** begin PASSAGE **
May 19 @ 9:00 am - 7:00 pm

In celebration of the Shevchenko Scientific Society’s 150th anniversary year, we are pleased to present a conference to be held at the Ukrainian Institute of America, 2 E 79th St, New York, NY 10075 (212) 288-8660. Scholars from the United States of America, Ukraine, Germany, Czech Republic, Poland, and Austria will present three panels that discuss the history of the establishment of the Society, its activity, and its influence on Ukrainian intellectual and cultural life from its founding to the present day.

Conference speakers:

Fabian Bauman (University of Heidelberg): Academic Ukrainophilism and Ukrainian Politics in the Russian Empire under the Ems Ukaz

Serhiy Bilenky (Canadian Institute of Ukrainian Studies, University of Alberta):Before NTSh-A: Scholarship and Politics in the 1870s Kyiv

George Grabowicz (Harvard University): Rethinking the Cyrilo-Methodian Brotherhood: Problems of Historiography and Some New and Old  Aporias

Tomasz Hen-Konarski (Polish Academy of Sciences): The Sorcerer and His Apprentice: Kyrylo Studyns′kyi and Amvrozii Androkhovych as Historians of the Greek Catholic Clerical Education

Ola Hnatiuk (Kyiv Mohyla Academy): Колекція Василя Мудрого в архіві НТШ в Нью Йорку як унікальне джерело для вивчення міжвоєнного періоду

Anton Kotenko (University of Düsseldorf): “Scientific Society” or an “Institution of the most radical Ukrainophile party”? NTSh in the Materials of the Romanov Imperial Censorship

Martin Rohde (University of Vienna): Shevchenko Scientific Society and the Making of Ukrainian “National Science”, 1892–1939 

Steven Seegel (University of Texas): The NTSh and Geography: On Some Challenges and Legacies in the Making of Modern Ukrainian Maps, from the 1860s to Stepan Rudnyts’kyi and The February 24th Archive Project

Jan Surman (Czech Academy of Science): (Re)writing Ukrainian scientific language from Habsburg Galicia to the Soviet Union

Maryna Paliienko (Taras Shevchenko National University): Архіви української еміграції у Другій світовій війні і повоєнний період під прицілом нацистських і радянських спецслужб


Fabian Baumann is a historian of Eastern Europe, with a focus on the history of nationalism and empire in Ukraine, Russia, and East Central Europe. He obtained his doctorate from the University of Basel in 2020 and was a SNSF.Mobility postdoctoral fellow at the University of Chicago and the University Vienna before joining the University of Heidelberg in 2023. His book Dynasty Divided: A Family History of Russian and Ukrainian Nationalism, which deals with the nationally divided Shul’gin/Shul’hyn family of Kyiv, was published by Cornell University Press in 2023


Serhiy Bilenky is a Research Associate at the Canadian Institute of Ukrainian Studies, University of Alberta and, since 2023, Editor-In-Chief of East/West: Journal of Ukrainian Studies. He also has been Program Director of the Harvard Ukrainian Summer Institute (HUSI) since 2015. Born in Kyiv, Ukraine, Bilenky graduated from Kyiv National Shevchenko University, from which he also received his Candidate of Sciences degree in 1997. In 2007, he received his PhD in History from the University of Toronto. Bilenky has taught courses on Russian, Ukrainian, and east European history at the University of Toronto, Columbia University, and Harvard University. His monographs included Romantic Nationalism in Eastern Europe: Russian, Polish, and Ukrainian Political Imaginations (Stanford University Press, 2012) and Imperial Urbanism in the Borderlands: Kyiv, 1800-1905 (University of Toronto Press, 2018). He is also the editor of the selected writings of the leading 19th-century Ukrainian intellectuals: Fashioning Modern Ukraine: Selected Writings of Mykola Kostomarov, Volodymyr Antonovych, and Mykhailo Drahomanov (Canadian Institute of Ukrainian Studies, 2014). Bilenky’s most recent book is Laboratory of Modernity: Ukraine between Empire and Nation, 1772–1914 (McGill-Queen’s University Press and CIUS, 2023) – a multidisciplinary history of Ukraine during the “long” 19th century.
** end PASSAGE **
** begin DATASET CONTENT **
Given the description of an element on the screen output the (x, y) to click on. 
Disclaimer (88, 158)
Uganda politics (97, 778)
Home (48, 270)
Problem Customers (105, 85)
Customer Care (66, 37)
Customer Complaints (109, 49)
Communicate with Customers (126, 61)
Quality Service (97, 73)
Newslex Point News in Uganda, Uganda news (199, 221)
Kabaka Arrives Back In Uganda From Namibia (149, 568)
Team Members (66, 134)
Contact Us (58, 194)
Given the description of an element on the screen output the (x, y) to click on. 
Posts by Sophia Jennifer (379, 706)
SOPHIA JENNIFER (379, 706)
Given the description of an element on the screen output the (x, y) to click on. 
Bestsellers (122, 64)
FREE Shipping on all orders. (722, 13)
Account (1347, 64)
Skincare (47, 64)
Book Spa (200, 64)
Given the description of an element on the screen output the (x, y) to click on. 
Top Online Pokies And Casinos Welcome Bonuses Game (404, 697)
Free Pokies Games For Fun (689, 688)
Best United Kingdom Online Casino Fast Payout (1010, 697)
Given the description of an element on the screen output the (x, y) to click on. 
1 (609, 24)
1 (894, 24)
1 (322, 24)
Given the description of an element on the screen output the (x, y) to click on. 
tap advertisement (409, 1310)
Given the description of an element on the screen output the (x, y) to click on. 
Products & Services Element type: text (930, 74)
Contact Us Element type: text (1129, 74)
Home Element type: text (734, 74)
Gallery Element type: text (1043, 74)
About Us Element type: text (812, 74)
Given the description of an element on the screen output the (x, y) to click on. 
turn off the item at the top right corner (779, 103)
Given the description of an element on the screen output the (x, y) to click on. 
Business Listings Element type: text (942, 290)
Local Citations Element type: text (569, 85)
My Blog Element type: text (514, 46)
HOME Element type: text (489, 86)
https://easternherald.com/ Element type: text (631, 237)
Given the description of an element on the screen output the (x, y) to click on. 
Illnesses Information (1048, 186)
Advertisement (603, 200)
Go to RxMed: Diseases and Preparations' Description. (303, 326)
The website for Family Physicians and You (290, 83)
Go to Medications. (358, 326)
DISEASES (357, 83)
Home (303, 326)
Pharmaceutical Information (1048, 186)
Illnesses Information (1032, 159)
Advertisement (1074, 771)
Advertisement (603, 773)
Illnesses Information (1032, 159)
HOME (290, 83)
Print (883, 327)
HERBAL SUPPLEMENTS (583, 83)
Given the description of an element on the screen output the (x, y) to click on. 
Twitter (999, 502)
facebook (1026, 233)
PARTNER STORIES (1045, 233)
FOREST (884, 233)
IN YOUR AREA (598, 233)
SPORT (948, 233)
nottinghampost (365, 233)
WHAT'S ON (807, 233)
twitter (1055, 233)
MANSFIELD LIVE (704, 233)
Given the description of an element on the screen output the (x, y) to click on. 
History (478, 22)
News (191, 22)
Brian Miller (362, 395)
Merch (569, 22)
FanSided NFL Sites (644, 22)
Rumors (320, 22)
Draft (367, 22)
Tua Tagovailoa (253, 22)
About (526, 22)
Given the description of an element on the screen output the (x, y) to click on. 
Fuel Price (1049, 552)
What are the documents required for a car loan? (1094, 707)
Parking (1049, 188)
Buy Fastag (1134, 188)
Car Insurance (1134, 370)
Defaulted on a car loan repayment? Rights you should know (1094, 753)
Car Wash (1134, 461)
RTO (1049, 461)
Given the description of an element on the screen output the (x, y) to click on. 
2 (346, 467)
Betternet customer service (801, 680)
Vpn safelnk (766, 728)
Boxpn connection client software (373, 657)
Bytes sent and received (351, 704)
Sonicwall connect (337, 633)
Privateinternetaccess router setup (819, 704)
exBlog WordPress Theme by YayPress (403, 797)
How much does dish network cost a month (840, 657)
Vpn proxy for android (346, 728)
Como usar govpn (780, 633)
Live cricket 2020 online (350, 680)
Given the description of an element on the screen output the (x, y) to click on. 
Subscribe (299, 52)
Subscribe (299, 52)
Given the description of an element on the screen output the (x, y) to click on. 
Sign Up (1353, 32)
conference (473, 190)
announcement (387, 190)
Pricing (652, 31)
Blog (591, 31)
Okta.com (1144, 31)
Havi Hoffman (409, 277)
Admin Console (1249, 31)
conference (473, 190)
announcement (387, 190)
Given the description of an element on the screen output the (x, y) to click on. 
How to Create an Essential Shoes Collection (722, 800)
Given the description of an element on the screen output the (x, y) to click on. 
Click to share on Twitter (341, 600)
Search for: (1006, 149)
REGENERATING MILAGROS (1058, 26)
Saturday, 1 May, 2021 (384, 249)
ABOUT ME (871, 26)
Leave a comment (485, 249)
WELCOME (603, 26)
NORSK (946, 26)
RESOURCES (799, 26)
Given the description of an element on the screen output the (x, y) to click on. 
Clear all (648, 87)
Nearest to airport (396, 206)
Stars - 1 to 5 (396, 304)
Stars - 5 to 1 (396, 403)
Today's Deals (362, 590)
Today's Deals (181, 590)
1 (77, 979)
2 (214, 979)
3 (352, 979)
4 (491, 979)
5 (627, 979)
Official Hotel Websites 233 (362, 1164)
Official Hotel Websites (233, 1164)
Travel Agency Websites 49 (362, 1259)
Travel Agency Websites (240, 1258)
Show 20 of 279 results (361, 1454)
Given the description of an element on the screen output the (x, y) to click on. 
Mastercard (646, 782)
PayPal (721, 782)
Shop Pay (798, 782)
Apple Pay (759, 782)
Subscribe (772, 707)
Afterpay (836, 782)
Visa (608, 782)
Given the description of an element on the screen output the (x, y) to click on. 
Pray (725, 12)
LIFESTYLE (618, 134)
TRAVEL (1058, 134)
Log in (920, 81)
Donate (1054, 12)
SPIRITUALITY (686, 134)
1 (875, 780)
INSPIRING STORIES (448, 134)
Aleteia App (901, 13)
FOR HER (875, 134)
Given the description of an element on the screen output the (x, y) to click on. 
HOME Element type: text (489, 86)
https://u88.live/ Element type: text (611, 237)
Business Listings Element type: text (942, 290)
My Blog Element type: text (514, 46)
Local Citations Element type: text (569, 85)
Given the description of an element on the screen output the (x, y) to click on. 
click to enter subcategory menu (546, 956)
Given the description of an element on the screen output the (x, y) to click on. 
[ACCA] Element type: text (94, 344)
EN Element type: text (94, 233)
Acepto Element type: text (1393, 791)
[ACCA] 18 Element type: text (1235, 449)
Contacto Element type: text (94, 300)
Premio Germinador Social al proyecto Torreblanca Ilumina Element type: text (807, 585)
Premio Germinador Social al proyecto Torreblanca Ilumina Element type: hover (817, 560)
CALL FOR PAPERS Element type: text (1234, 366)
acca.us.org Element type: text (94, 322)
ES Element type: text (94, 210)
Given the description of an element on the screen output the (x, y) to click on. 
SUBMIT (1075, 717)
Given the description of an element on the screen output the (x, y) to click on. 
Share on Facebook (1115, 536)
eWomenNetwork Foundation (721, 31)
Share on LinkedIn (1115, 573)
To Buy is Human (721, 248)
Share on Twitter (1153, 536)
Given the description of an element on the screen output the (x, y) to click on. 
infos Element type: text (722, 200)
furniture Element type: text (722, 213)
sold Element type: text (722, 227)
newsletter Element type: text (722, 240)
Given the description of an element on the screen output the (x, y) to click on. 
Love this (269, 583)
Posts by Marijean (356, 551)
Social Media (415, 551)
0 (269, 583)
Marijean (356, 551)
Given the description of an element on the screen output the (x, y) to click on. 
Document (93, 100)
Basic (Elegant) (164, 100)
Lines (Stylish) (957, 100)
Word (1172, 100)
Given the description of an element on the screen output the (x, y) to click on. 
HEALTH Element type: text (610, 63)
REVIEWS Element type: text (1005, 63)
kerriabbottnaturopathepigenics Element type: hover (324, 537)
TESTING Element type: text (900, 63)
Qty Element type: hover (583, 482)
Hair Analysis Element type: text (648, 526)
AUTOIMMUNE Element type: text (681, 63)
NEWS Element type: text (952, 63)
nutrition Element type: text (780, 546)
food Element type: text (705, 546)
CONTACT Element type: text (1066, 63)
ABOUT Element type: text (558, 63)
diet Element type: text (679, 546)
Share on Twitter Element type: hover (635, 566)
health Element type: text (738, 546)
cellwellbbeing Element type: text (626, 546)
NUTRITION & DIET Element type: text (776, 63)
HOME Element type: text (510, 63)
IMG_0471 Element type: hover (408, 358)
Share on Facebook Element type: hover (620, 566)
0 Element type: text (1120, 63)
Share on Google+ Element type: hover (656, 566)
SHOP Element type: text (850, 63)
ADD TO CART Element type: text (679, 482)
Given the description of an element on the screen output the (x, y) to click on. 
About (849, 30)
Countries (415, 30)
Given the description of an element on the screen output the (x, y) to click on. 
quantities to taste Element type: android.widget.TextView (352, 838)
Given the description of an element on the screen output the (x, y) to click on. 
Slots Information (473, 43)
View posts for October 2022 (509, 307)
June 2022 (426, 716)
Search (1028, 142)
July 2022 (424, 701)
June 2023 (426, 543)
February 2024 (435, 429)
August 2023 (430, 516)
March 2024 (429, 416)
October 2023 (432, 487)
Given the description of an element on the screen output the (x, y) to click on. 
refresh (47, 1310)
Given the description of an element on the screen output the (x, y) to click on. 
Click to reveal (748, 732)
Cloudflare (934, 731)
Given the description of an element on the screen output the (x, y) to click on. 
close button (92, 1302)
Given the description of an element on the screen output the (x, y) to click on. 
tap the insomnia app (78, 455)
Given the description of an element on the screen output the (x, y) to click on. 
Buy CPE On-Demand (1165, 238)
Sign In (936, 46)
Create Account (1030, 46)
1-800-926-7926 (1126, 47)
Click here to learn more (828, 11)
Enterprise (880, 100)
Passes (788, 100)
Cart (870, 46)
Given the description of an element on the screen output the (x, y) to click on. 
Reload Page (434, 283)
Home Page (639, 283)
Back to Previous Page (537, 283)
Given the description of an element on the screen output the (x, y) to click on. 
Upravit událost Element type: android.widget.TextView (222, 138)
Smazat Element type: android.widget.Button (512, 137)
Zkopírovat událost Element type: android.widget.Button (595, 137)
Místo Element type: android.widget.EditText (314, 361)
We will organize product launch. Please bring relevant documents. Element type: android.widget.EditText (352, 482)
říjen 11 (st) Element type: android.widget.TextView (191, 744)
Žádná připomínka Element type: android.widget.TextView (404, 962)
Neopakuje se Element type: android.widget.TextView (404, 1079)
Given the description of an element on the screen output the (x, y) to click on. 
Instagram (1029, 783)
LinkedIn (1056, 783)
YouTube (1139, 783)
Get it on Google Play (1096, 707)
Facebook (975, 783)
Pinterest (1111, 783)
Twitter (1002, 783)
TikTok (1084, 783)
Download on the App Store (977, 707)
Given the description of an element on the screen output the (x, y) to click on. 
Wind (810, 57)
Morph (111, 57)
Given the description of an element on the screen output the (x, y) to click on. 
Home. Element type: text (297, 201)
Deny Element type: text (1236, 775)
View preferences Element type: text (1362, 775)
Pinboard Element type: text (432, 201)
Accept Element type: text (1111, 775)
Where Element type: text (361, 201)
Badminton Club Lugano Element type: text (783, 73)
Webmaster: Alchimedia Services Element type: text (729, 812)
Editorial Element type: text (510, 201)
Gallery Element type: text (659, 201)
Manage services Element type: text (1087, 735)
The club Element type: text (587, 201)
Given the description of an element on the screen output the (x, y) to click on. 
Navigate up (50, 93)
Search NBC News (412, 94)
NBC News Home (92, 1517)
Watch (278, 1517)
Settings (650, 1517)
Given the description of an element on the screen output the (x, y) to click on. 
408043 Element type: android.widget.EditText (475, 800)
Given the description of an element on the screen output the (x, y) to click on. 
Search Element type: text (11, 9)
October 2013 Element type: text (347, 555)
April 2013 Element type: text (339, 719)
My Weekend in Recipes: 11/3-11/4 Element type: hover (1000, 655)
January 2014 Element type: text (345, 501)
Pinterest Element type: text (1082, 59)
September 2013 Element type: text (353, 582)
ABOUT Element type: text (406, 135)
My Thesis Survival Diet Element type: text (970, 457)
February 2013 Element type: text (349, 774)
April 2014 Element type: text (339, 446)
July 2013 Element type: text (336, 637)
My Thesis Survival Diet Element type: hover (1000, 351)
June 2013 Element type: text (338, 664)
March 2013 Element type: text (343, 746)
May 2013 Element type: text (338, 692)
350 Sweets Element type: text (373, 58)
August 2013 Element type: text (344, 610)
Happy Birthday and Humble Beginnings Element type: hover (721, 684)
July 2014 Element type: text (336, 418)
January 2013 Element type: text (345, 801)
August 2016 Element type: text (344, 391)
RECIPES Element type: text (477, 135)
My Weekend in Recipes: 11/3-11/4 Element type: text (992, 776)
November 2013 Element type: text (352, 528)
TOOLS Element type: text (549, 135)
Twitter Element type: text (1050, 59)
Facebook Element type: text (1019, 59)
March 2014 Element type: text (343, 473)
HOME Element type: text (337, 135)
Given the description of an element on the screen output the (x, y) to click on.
** end DATASET CONTENT **
### EXERCISE SET:
[A] Answer these questions about the conference announcement, one line each:
(i) At what address will the conference be held?
(ii) From which university, and in what year, did the historian who joined the University of Heidelberg in 2023 obtain his doctorate?
(iii) Since what year has Serhiy Bilenky been Program Director of the Harvard Ukrainian Summer Institute?
[B] The conference announcement names the countries the scholars come from. List all of them.
[C] Continue the conference announcement after its final sentence.

### EXERCISE ANSWERS:
[A]
(i) 2 E 79th St, New York, NY 10075, at the Ukrainian Institute of America
(ii) The University of Basel, in 2020
(iii) 2015

[B] United States of America, Ukraine, Germany, Czech Republic, Poland, Austria

[C]
George G. Grabowicz is the Dmytro Čyževs’kyj Research Professor ameritus of Ukrainian Literature in the Department of Slavic Languages and Literatures at Harvard University, where he has served as chair of the Department of Slavic Languages and Literatures (1983–1988) and director of the Ukrainian Research Institute (1989–1996). He has been president of the Shevchenko Scientific Society in the US (2012–2018) and is currently a member of the Board of Directors. In 1997 he founded and since then has been editor-in-chief of the Ukrainian monthly Krytyka, a leading intellectual journal in Ukraine. He has written on Ukrainian, Polish, and Russian literature and on literary theory. His first book on Shevchenko (The Poet as Mythmaker) was voted the most influential academic book of the post-Soviet period in Ukraine. In March 2022 he was awarded the Shevchenko Prize, Ukraine’s highest award in the humanities and arts, for his series of articles on modernism and the poet Pavlo Tychyna.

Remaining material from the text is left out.